Куда Охранное отделение смотрит? Придется полностью менять правила игры в стране!
Если, конечно, я произведу нужное впечатление на Распутина и попаду к царице, а от нее к самому царю.
Впрочем, уверен я, что нужное впечатление произведу. Он сам человек с чудесами в голове, должен и на мои способности внимание обратить.
Поэтому в конце недели, числа двадцать пятого мая я появляюсь около дома, в котором квартирует Григорий Распутин. Сейчас он живет у знакомых на Николаевской улице дом семьдесят, это я тоже запросто узнаю из газет.
Да, каждый шаг «любовника императрицы» отслеживается досконально и выкладывается охочей до этого публике.
Вообще своего и хотя бы просто постоянного жилья у Старца нет, семью свою, то есть, дочерей он еще не перевез в столицу.
Поэтому он живет то на Николаевской улице в доме семьдесят у Сазоновых в отдельной комнатке, где и принимает посетителей. То на Николаевской семьдесят девять в квартире госпожи Нейман.
Эти люди являются его поклонниками, вообще таких людей в столице довольно много оказывается.
Еще где-то часто в гостях бывает, катается всегда со своими поклонницами на наемных таксомоторах или извозчиках, один редко когда выходит на улицу. Часто заезжает в гости к княгине Головиной на Зимнюю канавку.
Постоянное полицейское наблюдение к Старцу уже приставлено, однако, в самом подъезде я никого не вижу. Наверно, с улицы наблюдают за посетителями, поэтому я могу не опасаться немедленного попадания на карандаш к чинам полиции. С предъявление паспортной книжки пытливому взору настоящих профессионалов.
И потом естественно, к тем же Гучковым и остальным господам масонам, заговорщикам и проплаченным агентам иностранных держав и разведок.
Позднее доступ будет вестись через запись полиции внизу подъезда, но, это когда появится постоянная квартира у Старца. Правда, именно князь Юсупов пройдет через черный ход и выманит Старца на смерть, ну, это еще в будущем случится должно было.
Живет Старец Григорий довольно открыто, поэтому на входе в дом меня встречает одна женщина, почти его секретарь, та самая Акилина Никитична, занимающаяся ведением его хозяйства.

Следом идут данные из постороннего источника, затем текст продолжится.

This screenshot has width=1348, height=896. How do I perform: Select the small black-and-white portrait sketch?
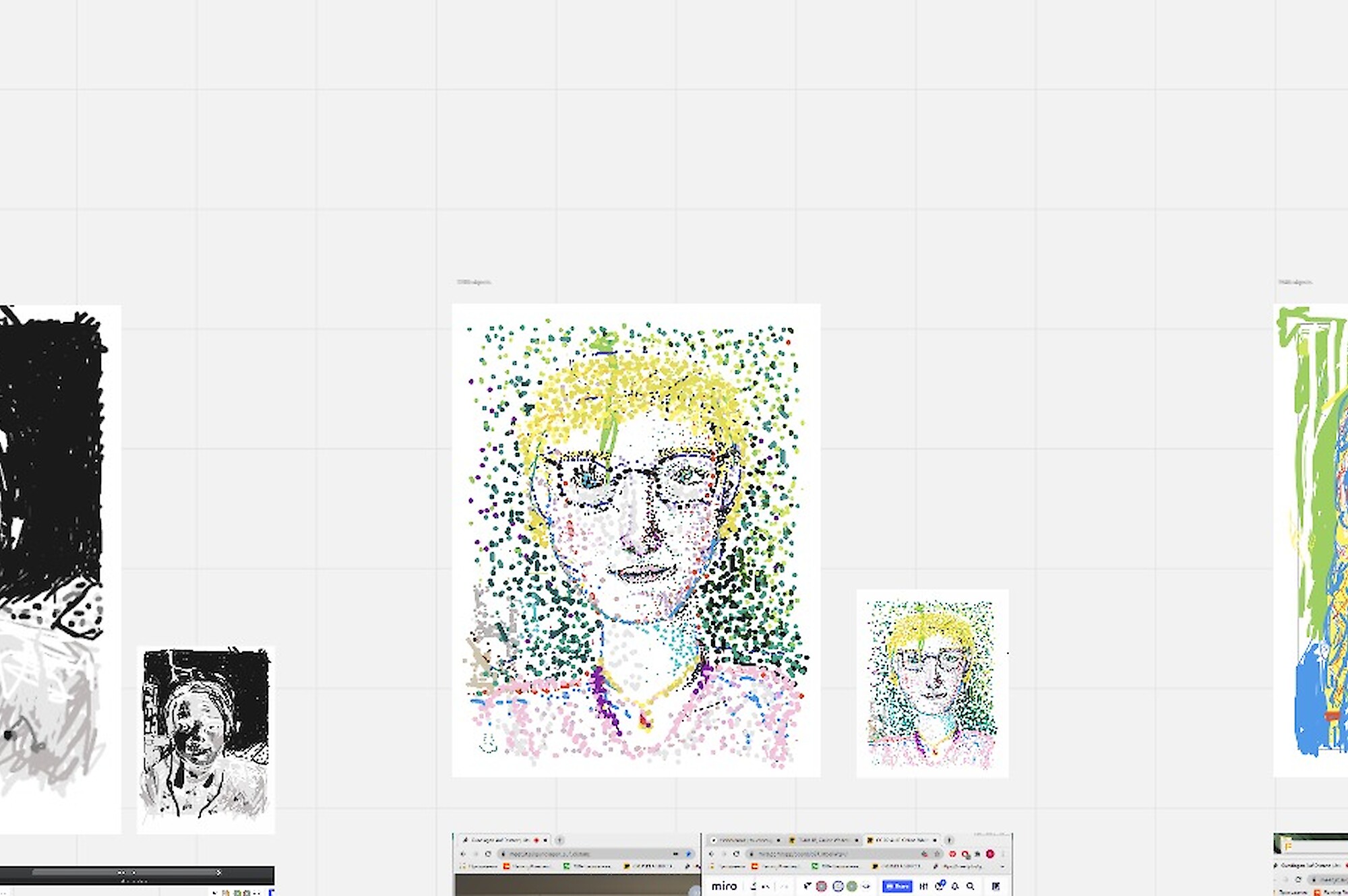206,739
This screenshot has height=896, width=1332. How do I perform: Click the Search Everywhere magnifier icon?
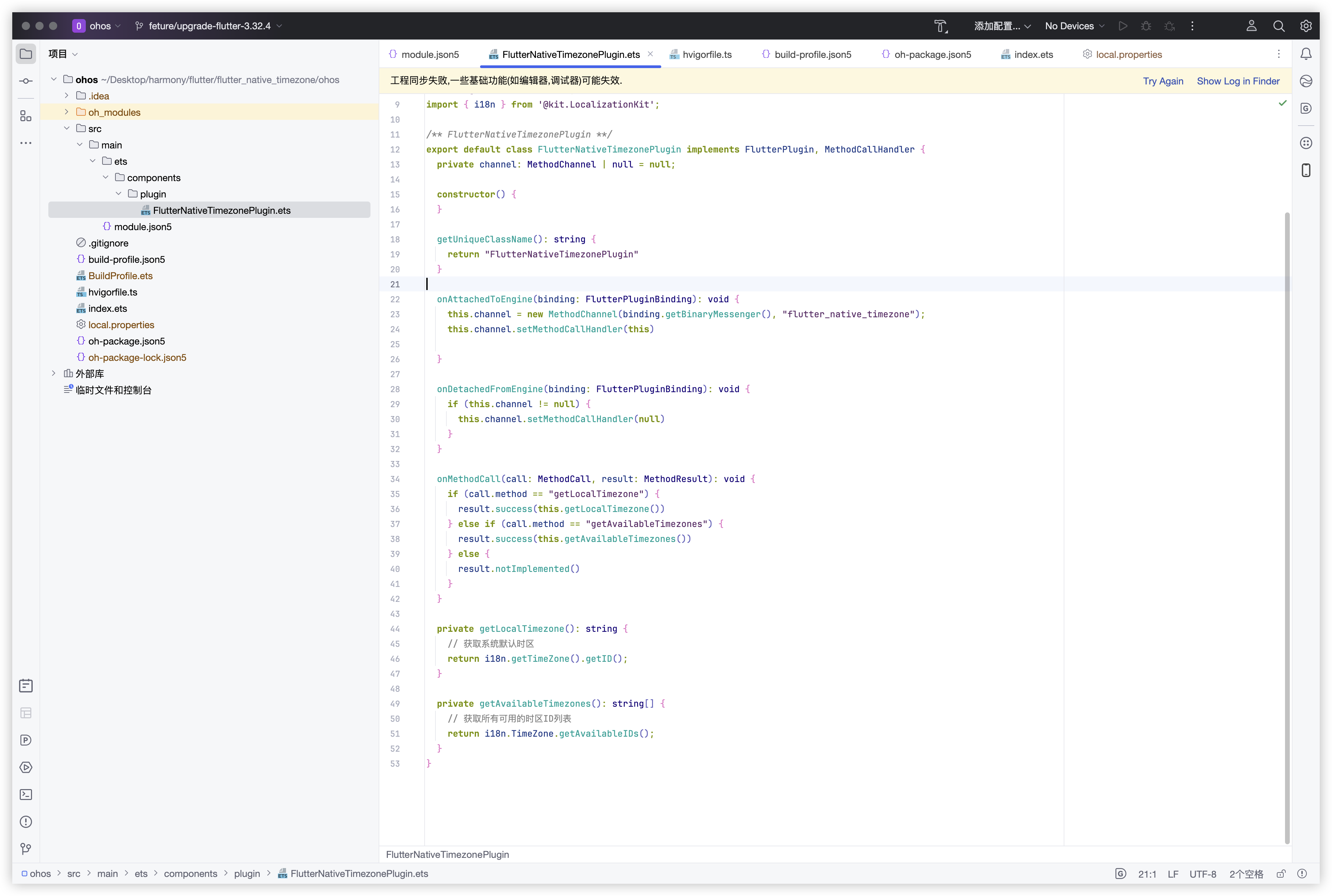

Когда я звоню в дверь, открывает ее именно она:
— По какому делу к Старцу Григорию изволите проситься? — быстрые черные глаза осмотрели меня и, похоже, что мой приличный вид ее успокоил вполне.
Не юродивый и не женщина в слезах за советом по жизни тяжелой.
Сама немолодая, но, глаза странные и интересные.
— По личному, уважаемая. По личному и для сугубо секретного разговора со Старцем Григорием. Передайте, что есть у меня для господина Распутина информация, — важно заявляю я.
— Как доложить? — на неподвижном лице заведующей доступом к Старцу Григорию ничего не меняется, она уже давно привык к разным странным гостям своего хозяина.
— Жмурин Сергей, из разночинцев.
Я хорошо знаю по источникам, что Старец тянется всей душой к высшему свету, а таких, как я, разночинцев не очень жалует. Ну, совсем он году к четырнадцатому избалуется вниманием высшего света, все же тянется его душа к графам да князьям родовитым. Что и не удивительно для когда-то простого сибирского мужика, понимает он очень хорошо уже, что с каждым таким знакомцем или почитателем его талантов сам становится сильнее и влиятельнее.